Seems it all started one innocent spring day in 1978. What now makes up over 90% of all e-mail in some regions and accounts for over a hundred billion unsolicited messages each day – and growing – began with a simple idea. According to a New Yorker article, marketing guy Gary Thuerk wanted to let the still nascent tech world know about a new computer system his company DEC (Digital Equipment Corporation) was about to release.
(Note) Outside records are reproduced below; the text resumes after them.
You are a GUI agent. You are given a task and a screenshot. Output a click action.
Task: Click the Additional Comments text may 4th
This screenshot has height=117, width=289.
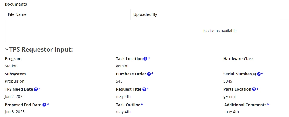pos(231,112)
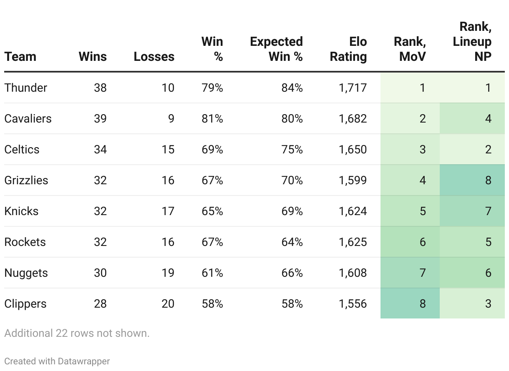Viewport: 509px width, 371px height.
Task: Select the Losses column header
Action: [x=154, y=57]
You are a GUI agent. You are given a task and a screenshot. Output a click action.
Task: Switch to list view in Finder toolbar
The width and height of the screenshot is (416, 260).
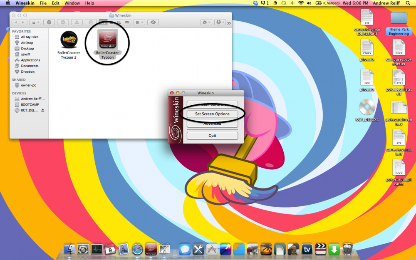point(111,22)
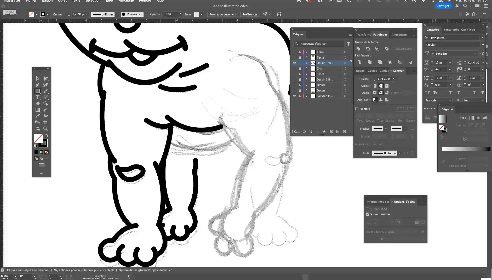Image resolution: width=492 pixels, height=280 pixels.
Task: Click the trash icon in Calques panel
Action: click(344, 131)
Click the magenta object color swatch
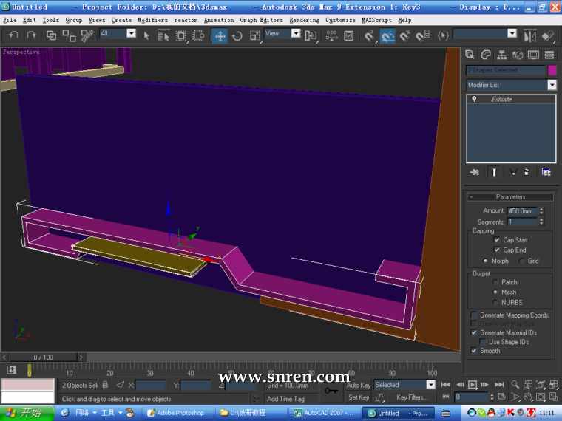The height and width of the screenshot is (421, 562). point(552,70)
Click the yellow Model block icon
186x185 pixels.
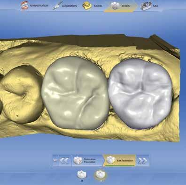coord(87,6)
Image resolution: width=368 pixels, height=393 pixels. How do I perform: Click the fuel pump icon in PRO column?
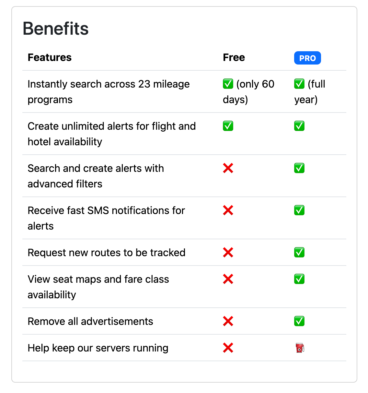(300, 348)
So, taking advantage of the Arpanet, a wide-area network of government and university computers, he sent out a mass e-mail – something that, as far as anyone knows, had never been done before. And he got plenty of flack for it. But DEC also sold over 20 of the pricey systems at more than a million a pop – and those are 1978 dollars!
And thus spam was born.
Pandora’s box had been opened and a new plague was unleashed on the world. One that each day gets more aggressive, more slimy, and more slickly spread. And, while there are vast and noble armies of techies fighting this plague attempting to stop it at every turn, that only means that more and more spam must be unleashed so that even if a tiny percentage get through, that’s enough to meet the needs of the ever-growing industry.
And, according to Michael Specter in this week’s New Yorker, it seems we have Gary Thuerk to thank for all of this. But of course, we know if he hadn’t thought of it, someone else would. And at least the very first spam had nothing to do with Nigerian money transfers, penile growth, or anything with “xxx” in the subject line!